READING PASSAGE |
______________________________

This Unique Information is invaluable for Men & Women.
This Unique Information is invaluable whether you are Single or Attached.
This Unique Information is invaluable to you as it will guarantee you a great love, sex & intimate life.
So what is this information that is so crucial?
Over the next 4 Blogs (and on our next 4 TNTV's) we are going to give you the top 5 ways of spotting whether a man is 'a plonker' or a woman is 'a nightmare' and then the top 5 ways of spotting whether a man is 'a real man' or a woman is 'a princess'.
So today - the top 5 ways to spot whether a man is behaving 'like a plonker'.
Now before you start to panic, guys thinking, maybe I am one or women thinking, maybe I'm with one, let me explain that any behaviour is liable to be coming from habit or programming (what he's been taught) or fear and so can be changed at any time just by being aware of it.
1. A Plonker does not have his own life together.
Guys if this is you, get a plan, get some help, stop trying to please everyone else and above all be good with what you want to do and when. This is the most attractive thing about a man to a woman, forget tall, dark and handsome, having everything handled for you is something she can look up to and sign up to.
Girls, if a man does not have his own life together, leave him alone to sort it out! So many women take men on as a project, give him advice, take care of him, protect him from problems or nag him to death about it. This is the worst thing you can do. If you're single this is not the man for you, if you're attached leave him to it and get on with your own life (acting like a princess of course)

______________________________

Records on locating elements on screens
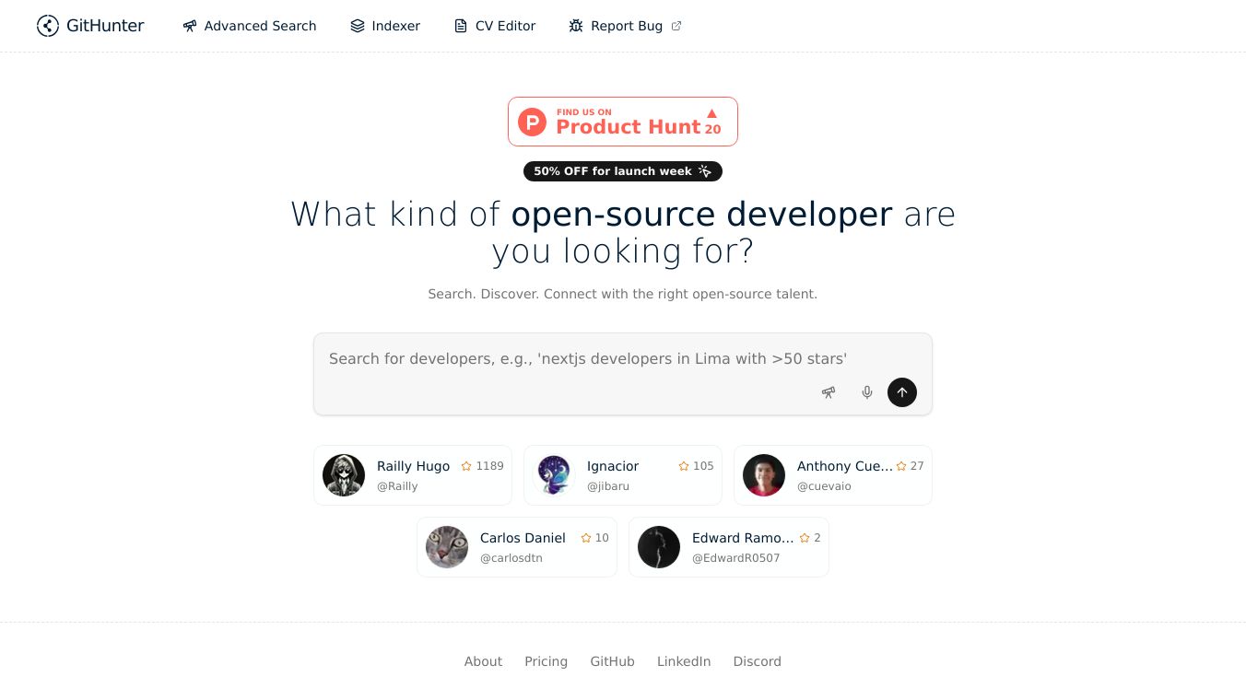The height and width of the screenshot is (700, 1246).
Task: Click the Report Bug link
Action: tap(626, 26)
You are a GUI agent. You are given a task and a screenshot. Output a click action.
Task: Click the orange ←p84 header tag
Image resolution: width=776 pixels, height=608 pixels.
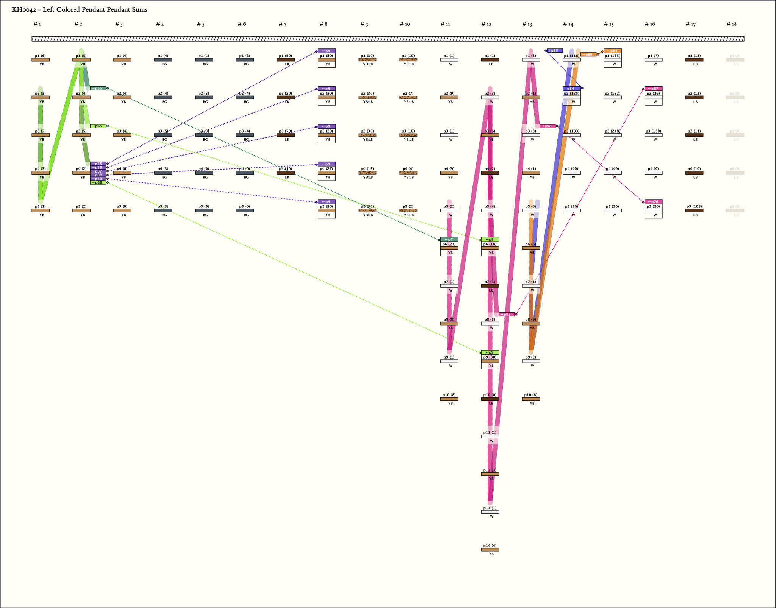point(612,51)
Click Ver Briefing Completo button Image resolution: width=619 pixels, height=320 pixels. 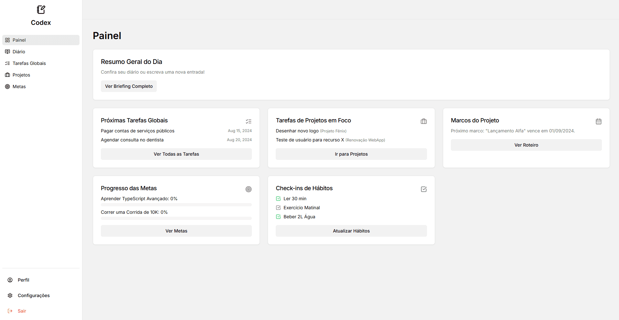129,86
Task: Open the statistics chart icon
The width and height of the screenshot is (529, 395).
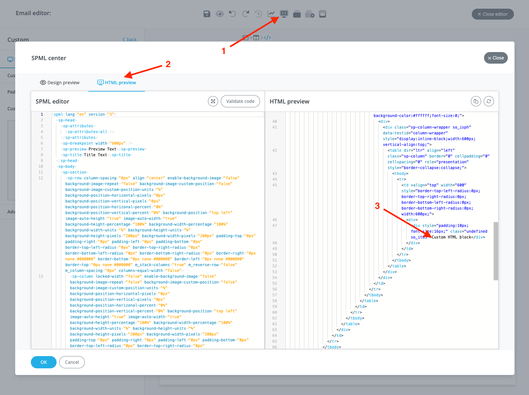Action: pyautogui.click(x=271, y=14)
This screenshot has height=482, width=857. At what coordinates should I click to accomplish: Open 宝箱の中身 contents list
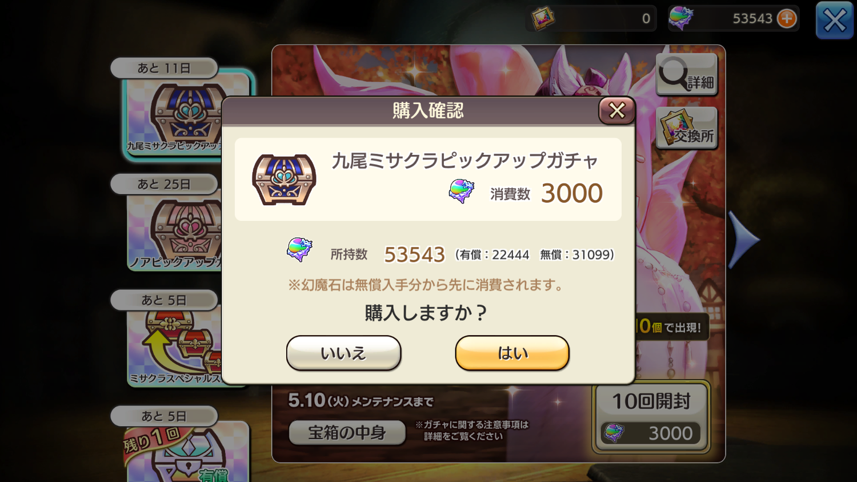pyautogui.click(x=347, y=433)
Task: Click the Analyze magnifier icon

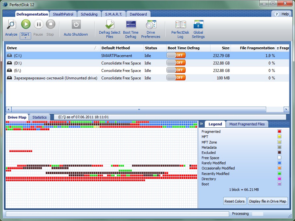Action: [11, 25]
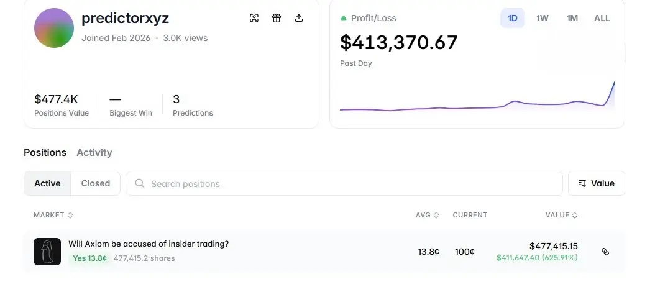Viewport: 655px width, 297px height.
Task: Switch chart to 1M range
Action: [x=572, y=18]
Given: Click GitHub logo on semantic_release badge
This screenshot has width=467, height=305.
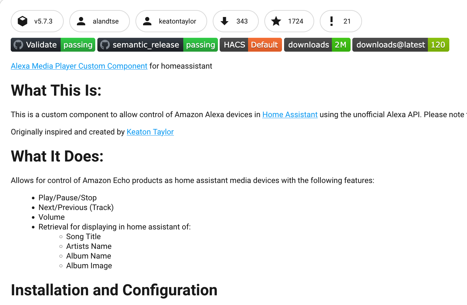Looking at the screenshot, I should [105, 45].
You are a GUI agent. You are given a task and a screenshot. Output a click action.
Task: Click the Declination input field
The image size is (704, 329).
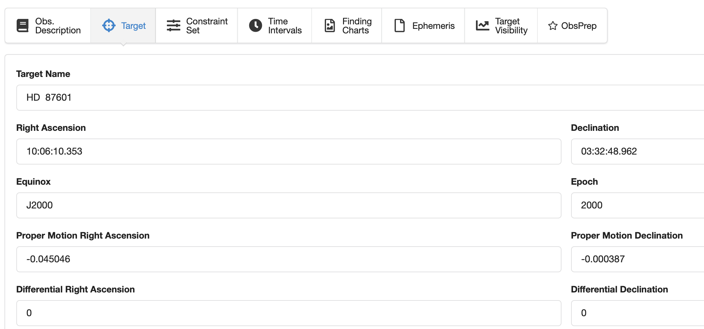click(637, 151)
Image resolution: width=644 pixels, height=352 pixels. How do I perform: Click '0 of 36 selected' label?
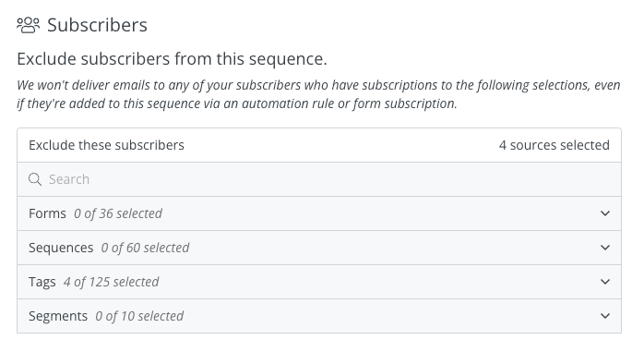[x=118, y=213]
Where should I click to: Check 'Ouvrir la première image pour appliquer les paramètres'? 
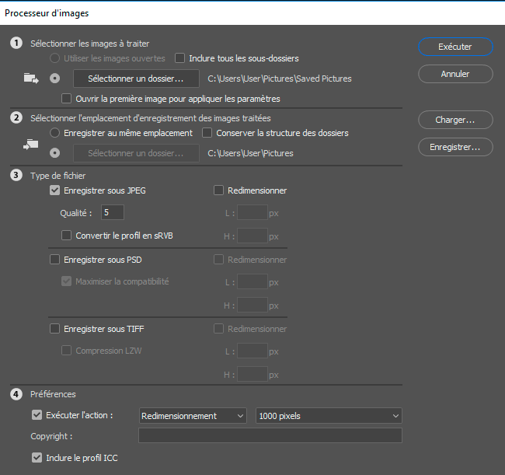click(x=66, y=99)
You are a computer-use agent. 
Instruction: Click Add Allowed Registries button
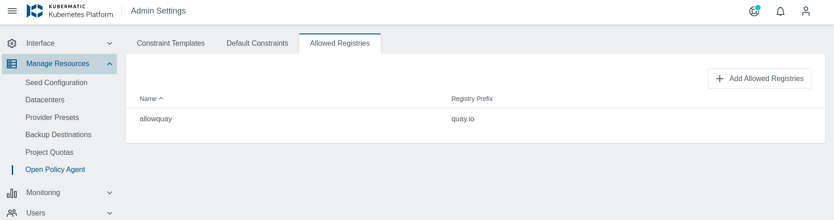click(x=759, y=79)
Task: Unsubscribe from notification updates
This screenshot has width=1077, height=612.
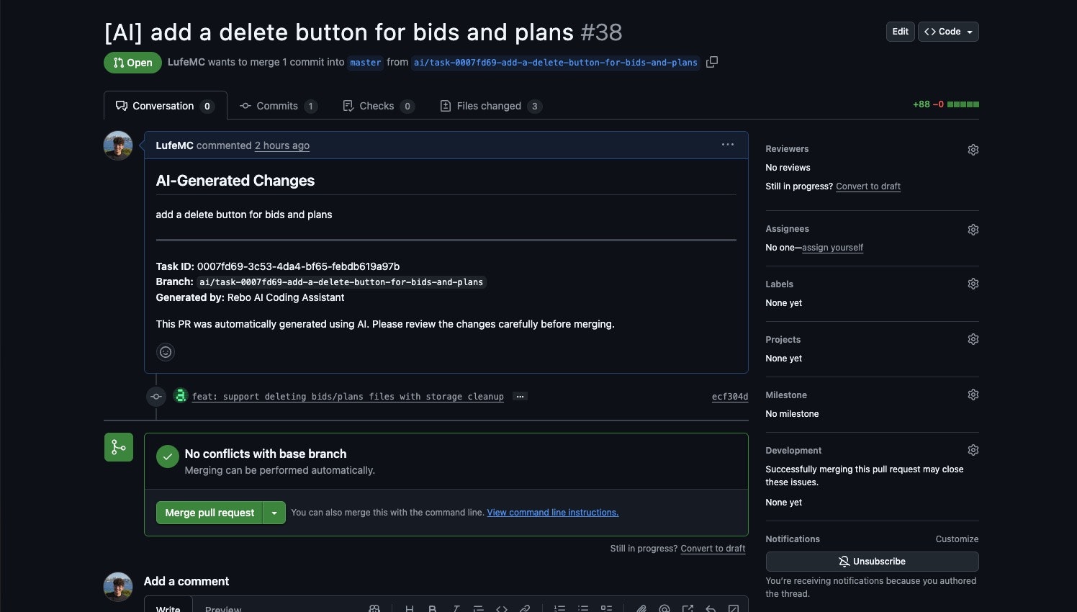Action: tap(872, 562)
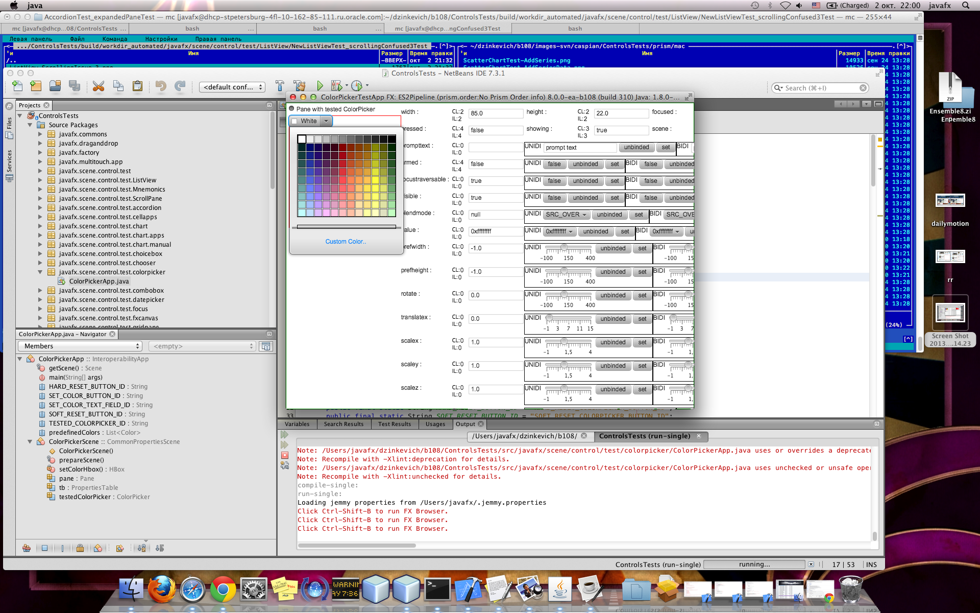Open the default config dropdown

point(233,87)
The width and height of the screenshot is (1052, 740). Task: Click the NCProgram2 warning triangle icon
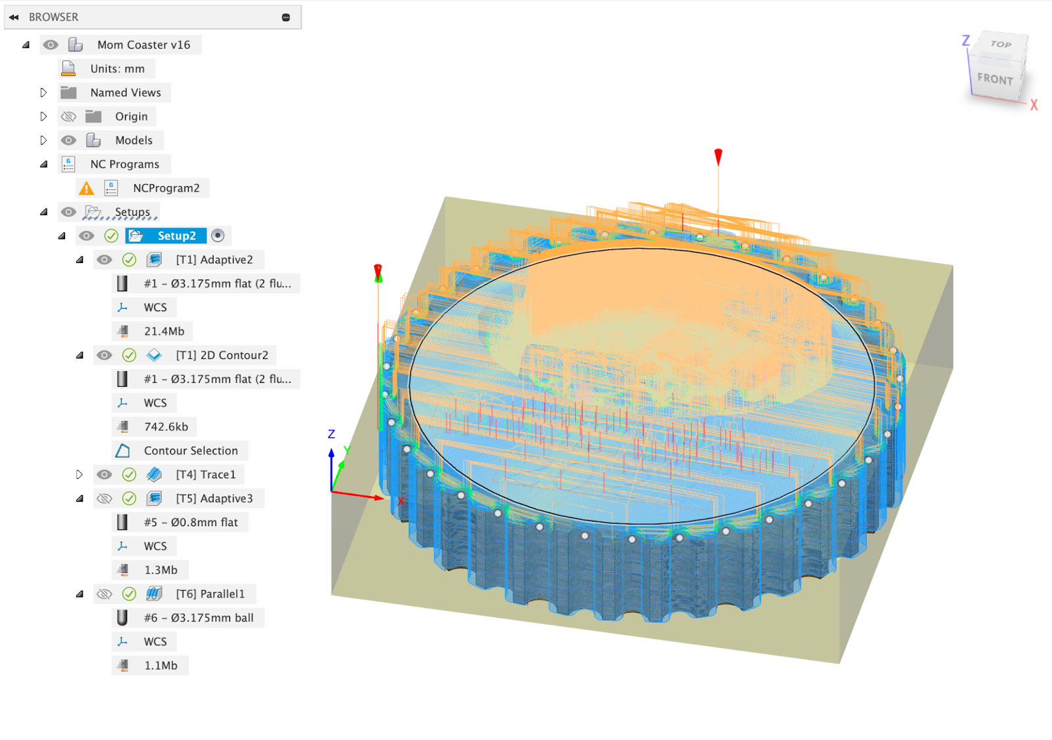click(x=86, y=189)
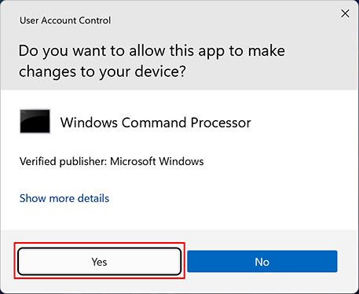Click the word 'Control' in the title
This screenshot has height=294, width=359.
coord(95,20)
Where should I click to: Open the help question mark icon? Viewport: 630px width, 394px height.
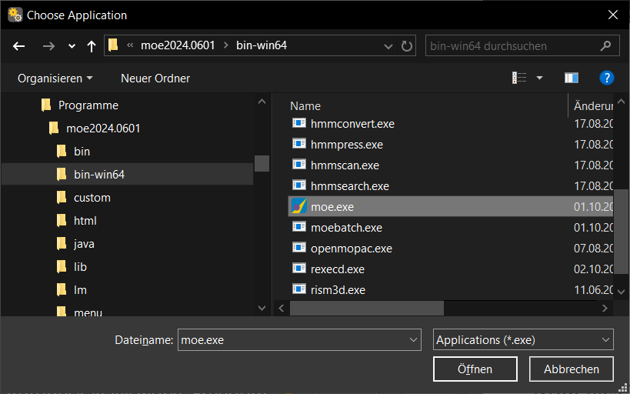(x=606, y=78)
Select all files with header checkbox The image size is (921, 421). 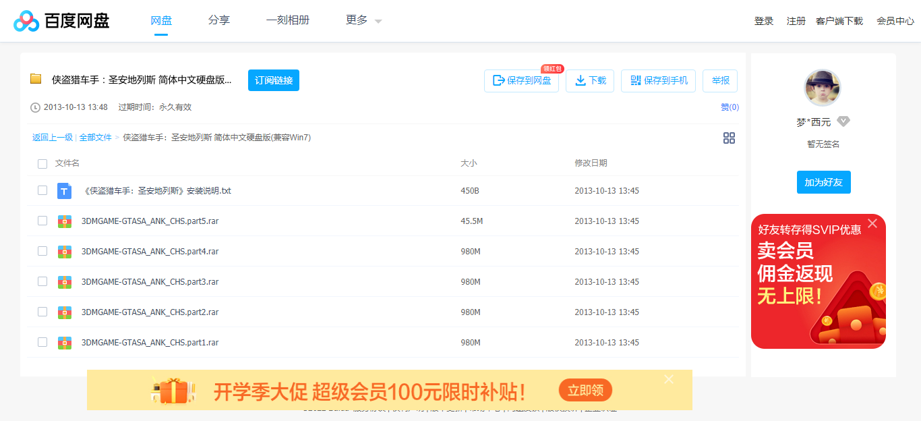coord(42,163)
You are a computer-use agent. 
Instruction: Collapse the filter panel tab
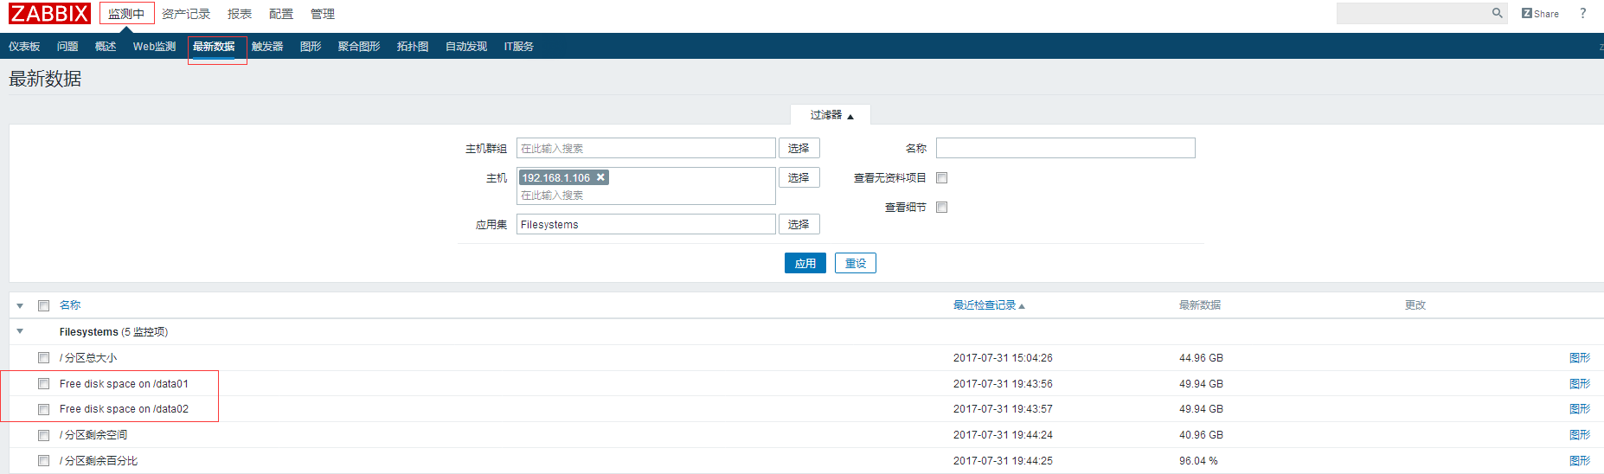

______________________________

JOB 1 |
Repeat the part of the blog post on spotting a plonker that begins with the words "This Unique Information is invaluable to" and stops after "own life together.".
JOB 2 |
What does the blog post on spotting a plonker give as the first sign that a man is a plonker?
Use only the blog post on spotting a plonker.

PROBLEM SOLUTION 1 |
This Unique Information is invaluable to you as it will guarantee you a great love, sex & intimate life.
So what is this information that is so crucial?
Over the next 4 Blogs (and on our next 4 TNTV's) we are going to give you the top 5 ways of spotting whether a man is 'a plonker' or a woman is 'a nightmare' and then the top 5 ways of spotting whether a man is 'a real man' or a woman is 'a princess'.
So today - the top 5 ways to spot whether a man is behaving 'like a plonker'.
Now before you start to panic, guys thinking, maybe I am one or women thinking, maybe I'm with one, let me explain that any behaviour is liable to be coming from habit or programming (what he's been taught) or fear and so can be changed at any time just by being aware of it.
1. A Plonker does not have his own life together.

PROBLEM SOLUTION 2 |
He does not have his own life together.